> PROVIDED RECORDS
Start

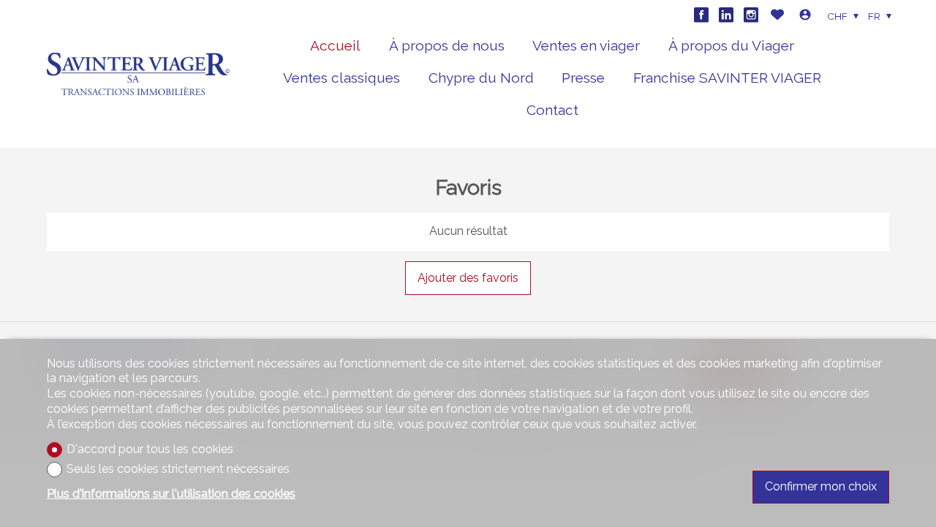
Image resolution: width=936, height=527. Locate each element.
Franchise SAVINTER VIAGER (727, 78)
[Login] (805, 16)
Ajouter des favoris (468, 278)
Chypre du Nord (481, 78)
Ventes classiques (341, 78)
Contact (552, 110)
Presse (583, 78)
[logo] (138, 74)
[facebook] (701, 14)
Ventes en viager (586, 45)
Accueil (335, 45)
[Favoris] (777, 16)
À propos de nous (447, 45)
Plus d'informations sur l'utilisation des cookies (171, 494)
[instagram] (751, 14)
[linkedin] (726, 14)
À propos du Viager (731, 45)
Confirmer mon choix (821, 486)
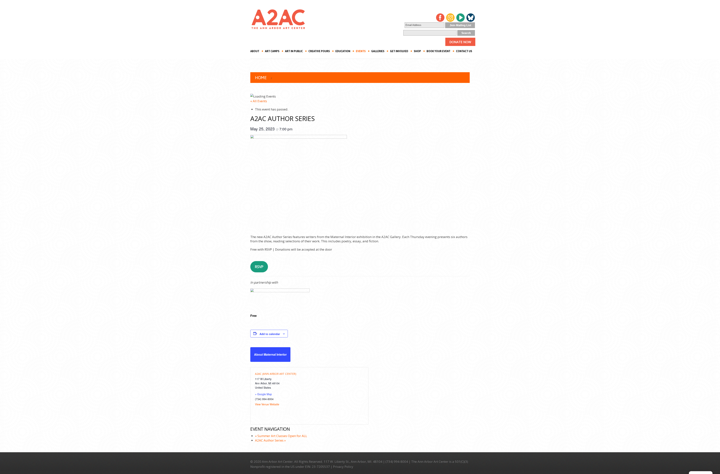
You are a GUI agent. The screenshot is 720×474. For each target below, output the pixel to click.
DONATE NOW (460, 42)
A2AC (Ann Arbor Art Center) (275, 374)
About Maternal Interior (270, 354)
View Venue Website (267, 404)
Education (342, 51)
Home (260, 77)
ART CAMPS (272, 51)
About (254, 51)
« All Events (258, 101)
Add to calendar (270, 334)
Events (361, 51)
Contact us (464, 51)
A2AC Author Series (270, 440)
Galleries (377, 51)
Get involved (399, 51)
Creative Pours (319, 51)
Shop (417, 51)
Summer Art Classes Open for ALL (281, 436)
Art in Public (294, 51)
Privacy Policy (343, 466)
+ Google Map (263, 394)
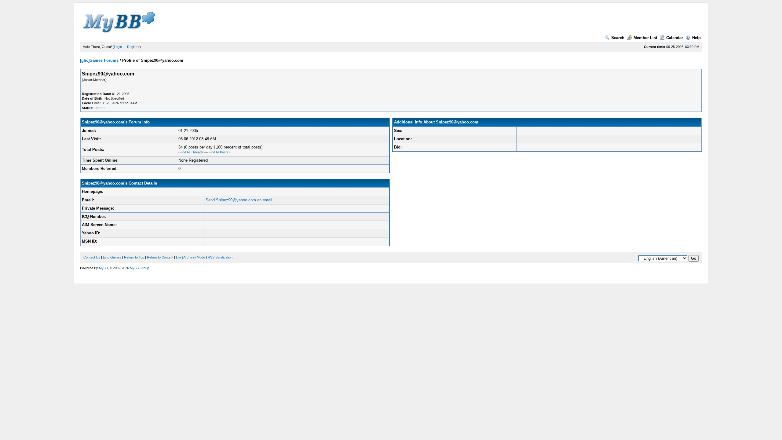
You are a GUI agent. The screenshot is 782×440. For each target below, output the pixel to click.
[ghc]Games (112, 257)
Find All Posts (218, 152)
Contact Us (91, 257)
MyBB (103, 268)
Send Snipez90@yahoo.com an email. (239, 200)
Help (696, 37)
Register (133, 47)
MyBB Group (139, 268)
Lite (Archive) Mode (190, 257)
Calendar (674, 37)
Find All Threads (191, 152)
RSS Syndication (220, 257)
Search (617, 37)
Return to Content (160, 257)
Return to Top (134, 257)
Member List (645, 37)
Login (118, 47)
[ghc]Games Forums (99, 60)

End

> SET EXERCISE
Render every line of the items above as a JSON list of strings, one string per line, with blank lines omitted and the pictures excluded.

> ANSWER FOR THE TASK
[
  "Image resolution: width=936, height=527. Locate each element.",
  "Franchise SAVINTER VIAGER (727, 78)",
  "[Login] (805, 16)",
  "Ajouter des favoris (468, 278)",
  "Chypre du Nord (481, 78)",
  "Ventes classiques (341, 78)",
  "Contact (552, 110)",
  "Presse (583, 78)",
  "[logo] (138, 74)",
  "[facebook] (701, 14)",
  "Ventes en viager (586, 45)",
  "Accueil (335, 45)",
  "[Favoris] (777, 16)",
  "À propos de nous (447, 45)",
  "Plus d'informations sur l'utilisation des cookies (171, 494)",
  "[instagram] (751, 14)",
  "[linkedin] (726, 14)",
  "À propos du Viager (731, 45)",
  "Confirmer mon choix (821, 486)",
  "You are a GUI agent. The screenshot is 720×474. For each target below, output the pixel to click.",
  "DONATE NOW (460, 42)",
  "A2AC (Ann Arbor Art Center) (275, 374)",
  "About Maternal Interior (270, 354)",
  "View Venue Website (267, 404)",
  "Education (342, 51)",
  "Home (260, 77)",
  "ART CAMPS (272, 51)",
  "About (254, 51)",
  "« All Events (258, 101)",
  "Add to calendar (270, 334)",
  "Events (361, 51)",
  "Contact us (464, 51)",
  "A2AC Author Series (270, 440)",
  "Galleries (377, 51)",
  "Get involved (399, 51)",
  "Creative Pours (319, 51)",
  "Shop (417, 51)",
  "Summer Art Classes Open for ALL (281, 436)",
  "Art in Public (294, 51)",
  "Privacy Policy (343, 466)",
  "+ Google Map (263, 394)",
  "You are a GUI agent. The screenshot is 782×440. For each target below, output the pixel to click.",
  "[ghc]Games (112, 257)",
  "Find All Posts (218, 152)",
  "Contact Us (91, 257)",
  "MyBB (103, 268)",
  "Send Snipez90@yahoo.com an email. (239, 200)",
  "Help (696, 37)",
  "Register (133, 47)",
  "MyBB Group (139, 268)",
  "Lite (Archive) Mode (190, 257)",
  "Calendar (674, 37)",
  "Find All Threads (191, 152)",
  "RSS Syndication (220, 257)",
  "Search (617, 37)",
  "Return to Content (160, 257)",
  "Return to Top (134, 257)",
  "Member List (645, 37)",
  "Login (118, 47)",
  "[ghc]Games Forums (99, 60)"
]